For this reason we thought this week we should spend time organising the photos on your phone!
One simple way to backup up your smartphone photos is to let your phone send everything to the cloud. The problem with the cloud though, is that most of us have limited cloud storage, particularly that free cloud storage that comes with Apple or Google accounts. Also, if you have limited storage on your phone then it's likely that you will eventually run out of memory on your device regardless of your backup options.
For this reason I prefer to go through my phone once every few months and transfer to my computer any photos I want to keep while deleting those other photos I don’t need anymore - particularly the dozens of photos I made while trying to get a good pic of your dog, or those dumb photos I made at a party.
Working through your phone to save photos while deleting others is good practice for several reasons. As mentioned, it does free up memory on your phone but it also makes it easier to find photos when you do want to show someone some photos. This task is made even easier if you start creating albums in your phones photo app (as you might guess, I have an album devoted to my dog).
Putting your photos onto your main computer, and ultimately a back up drive (or two) gives you a chance to protect your phone photos for the long haul.
Day 19 - Portraits through a window
The current social distancing rules might be stopping us from photographing people on location or in studios, but what about shooting portraits through windows? With a little bit of organisation you can encourage a friend or neighbour to pose in a window of their house, and the results can be really engaging.
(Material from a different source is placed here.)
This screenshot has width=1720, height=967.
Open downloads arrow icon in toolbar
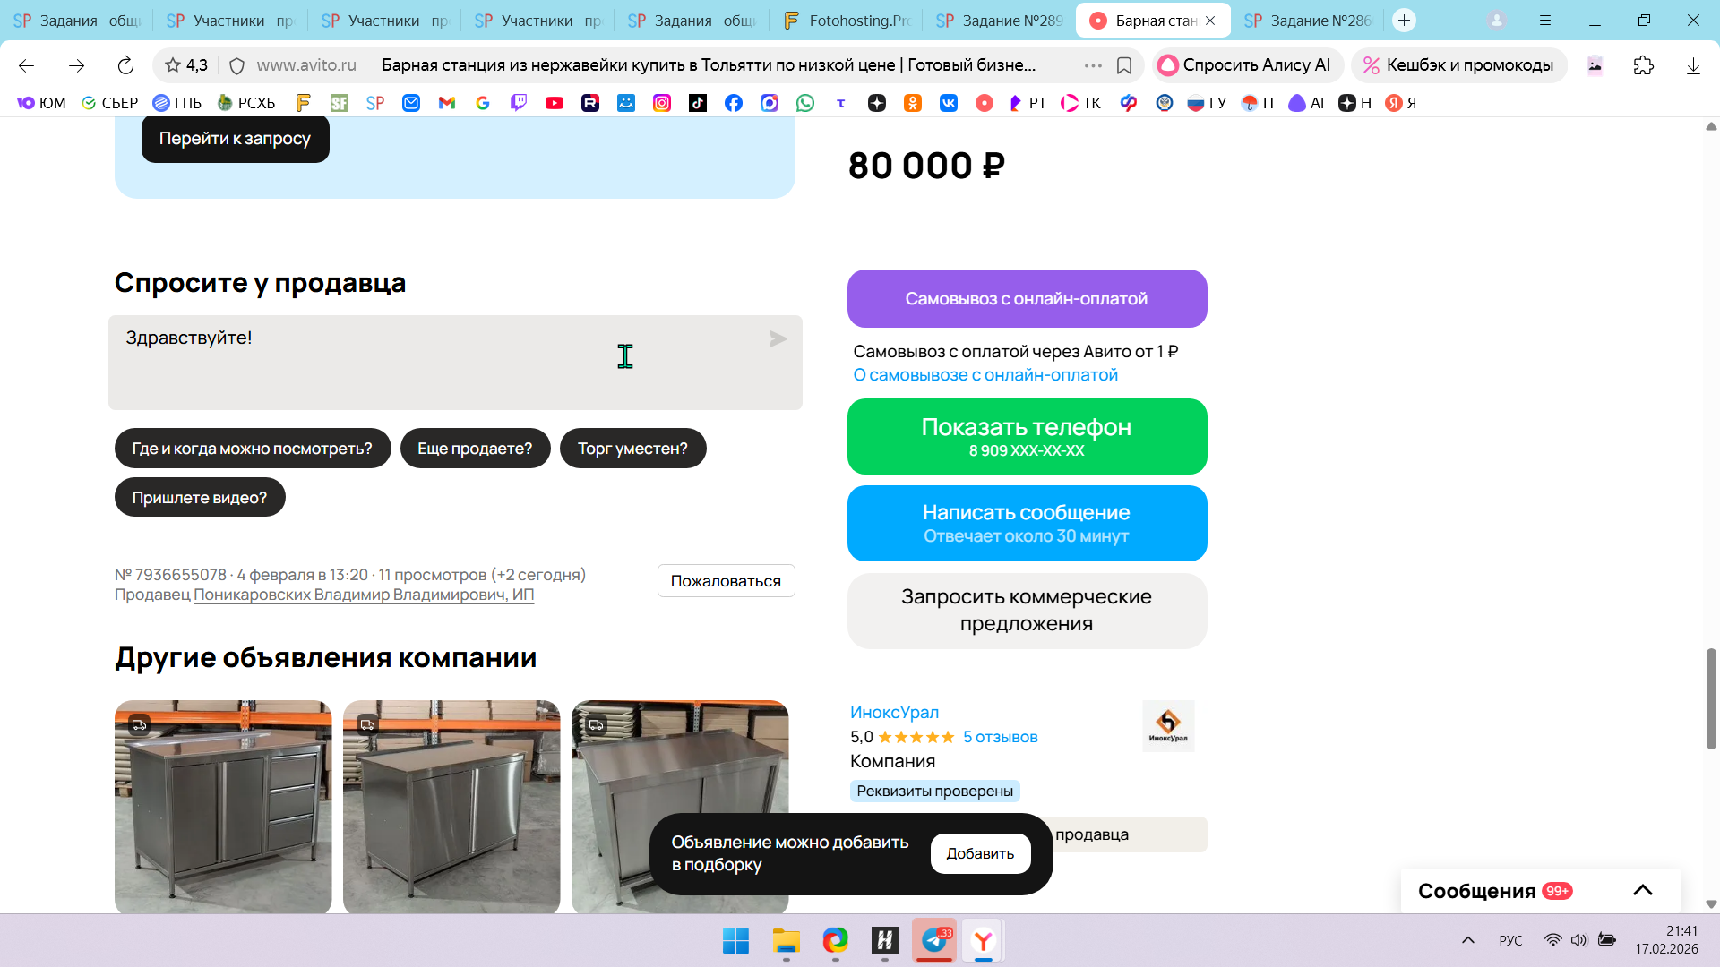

Making portraits through a window offers a mix of interesting elements. Firstly, with the subject looking outwards you will likely have good light on the subject’s face. The elements within and around the window can also add to the story, be it curtains, the window frame or even the cladding of the house.
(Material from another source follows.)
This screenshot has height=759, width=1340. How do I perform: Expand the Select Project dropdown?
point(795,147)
One of the most engaging “second elements” when photographing through a window though, can be the reflections in the window itself. If you get low with the camera, then chances are you will be looking at a reflection of the sky, and depending on the time of day you might have blue sky with clouds, or the warm tones of sunset overlaying the portrait. Depending on the conditions of the day you might even have raindrops on the window, which can also be an interesting overlay to your subject.
The only challenge when making a portrait of someone who’s on the other side of a window is communicating with them, but if you ask them to put there mobile phone next to the window in speaker mode you give directions using your phone.
Given that the lockdown is potentially going to go on for another month, you could actually make a project of these window portraits. You could even try making the same portrait at different times of the day, just for the sake of seeing how light changes can change the feel of a photograph.
Day 20 - Print a photo
Now that we have had you making portraits of your neighbours and enjoying old photos on your smartphone, how about taking the opportunity to print one or two of these photos!?
Years ago the majority of photographs we made were would be turned into prints, in fact many one-hour labs went through kilometres worth of photographic paper every week just printing our films. It was a wonderfully tangible way of enjoying our photos, particularly on those occasions when we would sit around in a group passing prints to one another.
With the digital age we have lost that hands on approach to celebrating our photography, in part because it is so easy to look at photographs on a screen.
If you have got a printer at home though, it is a worthwhile exercise to occasionally make a print, even if it is just to ensure your computer softwares is still talking to your printer, and that the calibration between your monitor and printer is relatively accurate. Besides, the opportunity to tape a few photos onto the fridge door might just liven up the mood in your house.